THEORY OF OPERATION

Bogofilter treats its input as a bag of tokens. Each token is checked against "ham" and "spam" wordlists, which maintain counts of the numbers of times it has occurred in non-spam and spam mails. These numbers are used to compute the probability that a mail in which the token occurs is spam. After probabilities for all input tokens have been computed, a fixed number of the probabilities that deviate furtherest from average are combined using Bayes's theorem on conditional probabilities. If the computed probability that the input is spam exceeds 0.9, bogofilter returns 0, otherwise 1.

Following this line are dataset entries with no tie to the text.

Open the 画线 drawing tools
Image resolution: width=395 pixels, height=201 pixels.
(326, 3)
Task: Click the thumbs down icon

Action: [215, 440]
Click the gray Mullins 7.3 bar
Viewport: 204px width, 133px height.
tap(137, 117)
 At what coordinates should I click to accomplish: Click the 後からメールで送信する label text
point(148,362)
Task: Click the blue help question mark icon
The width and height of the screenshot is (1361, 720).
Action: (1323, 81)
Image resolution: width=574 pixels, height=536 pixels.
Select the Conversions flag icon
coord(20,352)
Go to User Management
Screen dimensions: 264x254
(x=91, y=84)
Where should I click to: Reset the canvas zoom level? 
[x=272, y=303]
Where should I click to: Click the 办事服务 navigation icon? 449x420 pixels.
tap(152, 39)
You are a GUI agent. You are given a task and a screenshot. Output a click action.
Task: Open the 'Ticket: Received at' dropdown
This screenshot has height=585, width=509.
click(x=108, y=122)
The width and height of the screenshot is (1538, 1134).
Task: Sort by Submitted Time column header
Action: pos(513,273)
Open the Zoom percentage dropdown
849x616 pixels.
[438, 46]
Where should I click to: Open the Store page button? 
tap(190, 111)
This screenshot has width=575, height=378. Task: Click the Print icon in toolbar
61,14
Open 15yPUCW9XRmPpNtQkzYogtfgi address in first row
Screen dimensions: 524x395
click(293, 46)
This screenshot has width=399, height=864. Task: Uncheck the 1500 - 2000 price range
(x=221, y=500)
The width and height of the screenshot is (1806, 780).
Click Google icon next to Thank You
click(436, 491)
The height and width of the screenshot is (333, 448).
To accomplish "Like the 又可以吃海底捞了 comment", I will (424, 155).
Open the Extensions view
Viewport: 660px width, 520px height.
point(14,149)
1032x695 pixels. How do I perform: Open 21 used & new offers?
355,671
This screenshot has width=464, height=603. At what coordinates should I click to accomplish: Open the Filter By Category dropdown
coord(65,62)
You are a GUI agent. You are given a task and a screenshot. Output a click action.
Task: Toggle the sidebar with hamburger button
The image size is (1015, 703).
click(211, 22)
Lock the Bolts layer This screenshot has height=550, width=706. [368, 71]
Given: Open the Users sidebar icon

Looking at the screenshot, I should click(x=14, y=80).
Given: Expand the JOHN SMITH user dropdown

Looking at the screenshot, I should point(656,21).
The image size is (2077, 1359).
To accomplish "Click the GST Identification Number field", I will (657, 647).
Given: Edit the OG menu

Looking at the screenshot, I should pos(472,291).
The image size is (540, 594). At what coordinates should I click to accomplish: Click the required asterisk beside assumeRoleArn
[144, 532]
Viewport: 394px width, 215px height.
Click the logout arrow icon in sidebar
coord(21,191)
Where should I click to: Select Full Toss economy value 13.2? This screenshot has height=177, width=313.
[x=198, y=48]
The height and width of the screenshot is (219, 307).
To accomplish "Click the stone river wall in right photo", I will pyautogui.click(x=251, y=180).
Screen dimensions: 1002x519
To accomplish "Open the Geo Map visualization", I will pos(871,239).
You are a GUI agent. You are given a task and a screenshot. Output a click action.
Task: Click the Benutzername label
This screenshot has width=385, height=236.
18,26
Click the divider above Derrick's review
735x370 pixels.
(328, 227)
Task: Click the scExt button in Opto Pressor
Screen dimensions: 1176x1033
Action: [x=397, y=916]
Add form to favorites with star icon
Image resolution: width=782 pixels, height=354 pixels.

While this method sounds crude compared to the more usual pattern-matching approach, it turns out to be extremely effective. Paul Graham's paper A Plan For Spam is recommended reading.

This program substantially improves on Paul's proposal by doing smarter lexical analysis. In particular, hostames and IP addresses are retained as regognition features rather than broken up. Various kinds of MTA cruft such as dates and message-IDs are discarded so as not to bloat the word lists. Lex's Swiss-army-knife nature rises again.

The input may be one message or many. Messages are broken up on From_ lines. The algorithm is relatively insensitive to message miscounts.

For speed, MIME and other attachments are not decoded. Experience from watching the token streams suggests that spam with enclosures invariably gives itself away through cues in the headers and non-enclosure parts.